Buyer hereunder contain any hazardous contaminant, Buyer will take all

steps necessary to properly and adequately warn, educate, train, and

supervise its employees, agents, and any other third parties who come

into contact with the goods (including, but not limited to, Buyer's

successors and assigns), regarding the possible presence of hazardous or

toxic residue in and on the goods, and the need to take special handling

or cautions prior to transporting, using, disposing, or otherwise

handling the equipment.



     13.  Indemnification:  Buyer agrees to defend, indemnify and hold

harmless Seller, its officers, agents and employees from and against all

claims, losses, costs, expenses, damages, arising from or related to

property damage, economic injury, or bodily injury (including death) of

whatsoever kind or nature arising out of Buyer's, its employees',

officers' and agents' removal from SSI, use or misuse, transportation,

storage and disposal of the goods sold to Buyer hereunder.

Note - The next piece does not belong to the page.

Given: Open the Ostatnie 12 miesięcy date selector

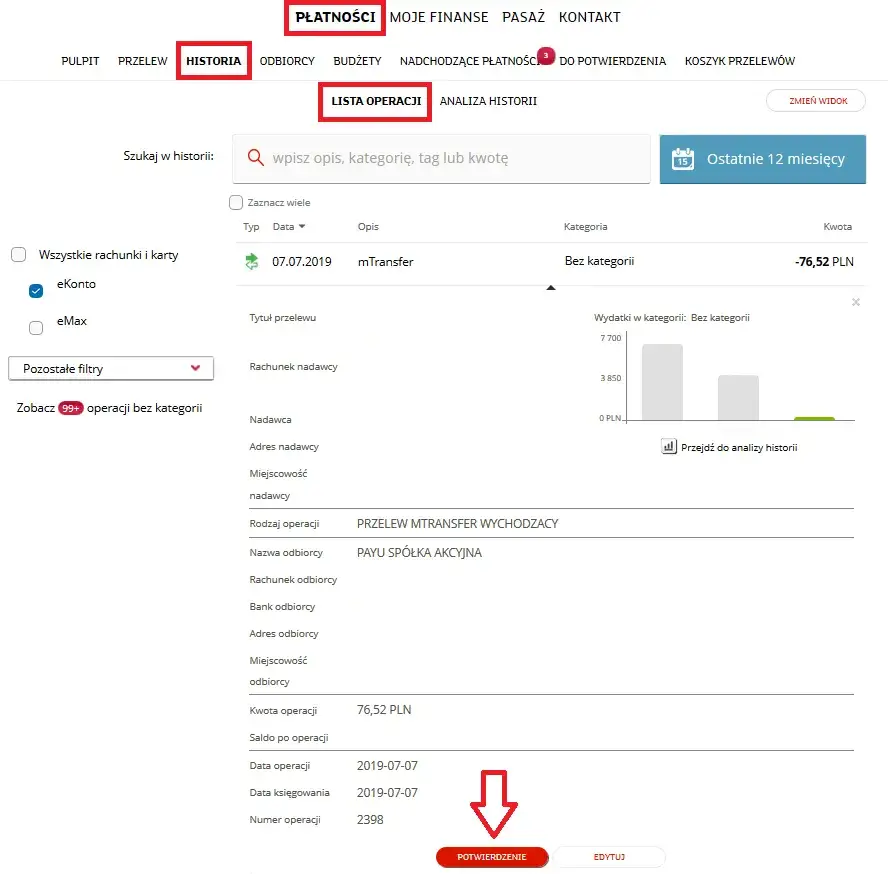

     14.  SSI's sole and exclusive maximum liability for any and all

claims in the aggregate shall not exceed the total price of items

ordered hereunder less the purchase price for any items delivered and

accepted hereunder not made the subject of a claim.  In no event shall

ti be liable to anyone for loss of profits, loss of goodwill, loss of

use, special, collateral, indirect, exemplary, incidental or

consequential damages, including, but not limited to, costs of removal

and reinstallation.



     15.  Release of Information:  Neither party hereto shall, without

prior written consent of the other party (which shall not be

unreasonably withheld) publicly announce or otherwise disclose the

existence or the terms of this Agreement, or release any publicity

regarding this Agreement.  This provision shall survive the expiration,

termination or cancellation of this Agreement. Any knowledge or

information which Buyer may disclosse to SSI shall not be deemed to be

confidential or proprietary informatiiton and shall be acquired by SSI

free from any restrictions as to use or disclosure thereof.



     16.  Waiver:  Any failure of SSI to enforce at any time, or for any

period of time, any of the provisions of this Agreement shall not

constitute a waiver of such provisions nor of SSI's right to enforce each

and every provision.



     17.  Setoff:  SSI shall be entitled at all times to setoff any

amount owing, for any reason, at any time, from SSI or any of its

affiliated companies to Buyer against any amount payable at any time to

TI in connection with this order.



     18.  Reservation of Rights:  SSI expressly reserves all rights and

remedies which are available to it at law or equity, including, but not

limited to, the rights and remedies set forth in the Uniform Commercial

Code.



     19.  The sale by Seller of the items ordered hereunder does not

grant, convey or confer upon Buyer or Buyer's customers or upon anyone

claiming under Buyer a license express or implied under any intellectual

property rights of Seller covering or relating to any combination,

machine or process in which said items might be or are used.



     20.  U.S. Government Contracts:  If the goods to be furnished under

this contract are to be used in the performance of a U.S. Government

contract or subcontract and a U.S. Government contract number shall

appear on Buyer's purchase order, then those clauses of the applicable

U.S. Government procurement regulations which are mandatorily required

by federal statute to be included in U.S. Government subcontracts shall

be incorporated herein by reference.